* [RECORDS TO USE]
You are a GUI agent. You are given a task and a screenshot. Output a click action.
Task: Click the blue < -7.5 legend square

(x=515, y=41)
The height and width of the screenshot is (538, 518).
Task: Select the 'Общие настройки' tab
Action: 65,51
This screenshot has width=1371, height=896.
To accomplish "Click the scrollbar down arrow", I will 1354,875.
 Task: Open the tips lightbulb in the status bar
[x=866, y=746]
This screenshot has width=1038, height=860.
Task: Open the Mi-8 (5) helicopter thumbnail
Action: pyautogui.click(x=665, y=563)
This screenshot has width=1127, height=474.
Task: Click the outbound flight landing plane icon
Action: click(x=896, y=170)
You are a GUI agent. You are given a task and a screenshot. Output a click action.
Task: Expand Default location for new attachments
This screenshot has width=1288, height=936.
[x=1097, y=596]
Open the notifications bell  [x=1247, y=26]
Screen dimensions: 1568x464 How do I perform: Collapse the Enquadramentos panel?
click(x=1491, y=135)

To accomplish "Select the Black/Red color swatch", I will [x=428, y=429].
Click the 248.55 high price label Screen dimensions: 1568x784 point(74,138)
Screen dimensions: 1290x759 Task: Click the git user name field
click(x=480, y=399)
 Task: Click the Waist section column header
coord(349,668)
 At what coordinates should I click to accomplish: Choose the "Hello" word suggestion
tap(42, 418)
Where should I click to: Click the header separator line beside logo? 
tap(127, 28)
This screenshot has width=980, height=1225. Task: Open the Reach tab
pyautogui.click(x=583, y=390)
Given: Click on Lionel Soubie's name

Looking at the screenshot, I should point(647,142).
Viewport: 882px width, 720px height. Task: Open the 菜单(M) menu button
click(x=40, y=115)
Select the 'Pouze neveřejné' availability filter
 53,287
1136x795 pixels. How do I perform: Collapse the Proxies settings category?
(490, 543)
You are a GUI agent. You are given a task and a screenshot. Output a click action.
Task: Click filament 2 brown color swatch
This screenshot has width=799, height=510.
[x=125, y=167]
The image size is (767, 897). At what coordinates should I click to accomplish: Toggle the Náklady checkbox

* [WHAT TO DO] Select all lines in the listing above where the word "will" appears, and show them.

* [TASK RESPONSE]
To accomplish "Click the scrollbar down arrow", I will 1354,875.
To accomplish "Select the Black/Red color swatch", I will [x=428, y=429].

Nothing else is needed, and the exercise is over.